A split in Australia

Why Australian politicians get the US-China thing wrong

There have been a couple interesting articles in the afterman of the AusMin meeting in Perth. One, by David Wroe, suggests that Australia is playing down the extent of the US-Aussie military cooperation. The key line, from Australian Strategic Policy Institute’s Peter Jennings, is:

”There’s a bizarre dichotomy of language that’s being used by the Australians on one hand that talks about ‘slow’ and ‘measured’ and ‘incremental’ and the Americans who say, ‘We’re getting on with it’. I think the Aussies are spooked.”

Dichotomy is a word that describes more than the split between the US and Australian government about the pace and outcome of their talks. There is a a dichotomy is Australia about what exactly China’s rise means for Australia. On the one hand, there are those who believe that China will reset the order of the world, particularly of Australia’s, and so the most logical course of action now, is to acknowledge it and plan for it. The reording will lift Australia up the rank of importance, so the thinking goes. Former PM Paul Keating would probably fit into that category. He recently delivered a speech in Melbourne lamenting the diminished influence of Australia in the region because it had grown to close to the US’s in terms of foreign policy. But the concept of embracing the New World of China is hardly limited to disgruntled ex-prime ministers.

The real dichotomy seems to be between those in Australia benefiting from China’s rise – particuarly those in the mining world, the tourism industry, property and even ag exports – and those for which China’s growing power represents less of a boon and in fact, more uncertainty. The fear China generates builts on the underlying unease of Australians that goes right back to the countries founding. You don’t have to be a lecturer in geography to understand that while Australia and New Zealand share much in common, once you cross to Indonesia, or PNG, or Vietnam, Australia in a lot of ways, really doesn’t belong in the neighborhood. And that points back to the question at the heart of Australians’ cultural cringe – making it all the more of an issue never to overtly discuss.

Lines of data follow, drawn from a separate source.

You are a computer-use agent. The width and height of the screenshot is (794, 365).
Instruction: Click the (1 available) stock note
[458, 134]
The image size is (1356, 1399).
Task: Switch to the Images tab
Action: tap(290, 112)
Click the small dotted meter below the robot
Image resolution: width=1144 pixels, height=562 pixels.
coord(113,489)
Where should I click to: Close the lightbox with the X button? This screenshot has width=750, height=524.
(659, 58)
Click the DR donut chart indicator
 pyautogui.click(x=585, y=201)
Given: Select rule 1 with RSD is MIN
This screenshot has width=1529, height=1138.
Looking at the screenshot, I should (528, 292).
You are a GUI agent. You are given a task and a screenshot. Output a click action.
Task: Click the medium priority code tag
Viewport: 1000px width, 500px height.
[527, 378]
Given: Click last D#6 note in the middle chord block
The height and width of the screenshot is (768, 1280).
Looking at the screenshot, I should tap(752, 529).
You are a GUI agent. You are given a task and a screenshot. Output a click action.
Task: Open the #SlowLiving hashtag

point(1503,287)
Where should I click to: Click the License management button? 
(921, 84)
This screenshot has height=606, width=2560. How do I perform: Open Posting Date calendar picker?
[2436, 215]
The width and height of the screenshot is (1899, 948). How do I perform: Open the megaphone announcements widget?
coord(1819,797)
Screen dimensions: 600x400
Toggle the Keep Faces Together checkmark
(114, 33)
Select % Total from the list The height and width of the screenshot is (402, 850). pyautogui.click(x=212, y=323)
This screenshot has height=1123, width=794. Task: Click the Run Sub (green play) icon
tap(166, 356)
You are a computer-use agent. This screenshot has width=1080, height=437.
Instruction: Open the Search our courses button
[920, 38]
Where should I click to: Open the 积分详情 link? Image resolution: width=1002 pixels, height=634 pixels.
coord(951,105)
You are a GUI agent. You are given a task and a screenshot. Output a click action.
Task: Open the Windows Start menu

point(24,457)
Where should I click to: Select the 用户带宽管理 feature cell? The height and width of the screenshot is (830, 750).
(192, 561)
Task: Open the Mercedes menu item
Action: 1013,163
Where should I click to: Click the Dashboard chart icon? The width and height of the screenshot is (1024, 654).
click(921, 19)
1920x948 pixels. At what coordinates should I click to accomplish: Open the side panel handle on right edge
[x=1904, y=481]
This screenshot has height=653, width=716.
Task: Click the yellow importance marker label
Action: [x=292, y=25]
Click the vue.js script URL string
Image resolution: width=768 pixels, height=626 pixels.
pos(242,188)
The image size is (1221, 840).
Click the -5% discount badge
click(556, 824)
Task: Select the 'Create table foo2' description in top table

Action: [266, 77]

For many of these people, a more powerful China, willing to flex its muscle in the region, introduces a huge variable that is arguably a cause for worry. So if Australia’s politicians, past and present, are sending a mixed signal, there is a matching split in opinion among its citizens. Because a fear of China goes right back to the cultural, historical fear of Asia for the majority of the country, it’s strangely a subject that often doesn’t come up freely in conversation.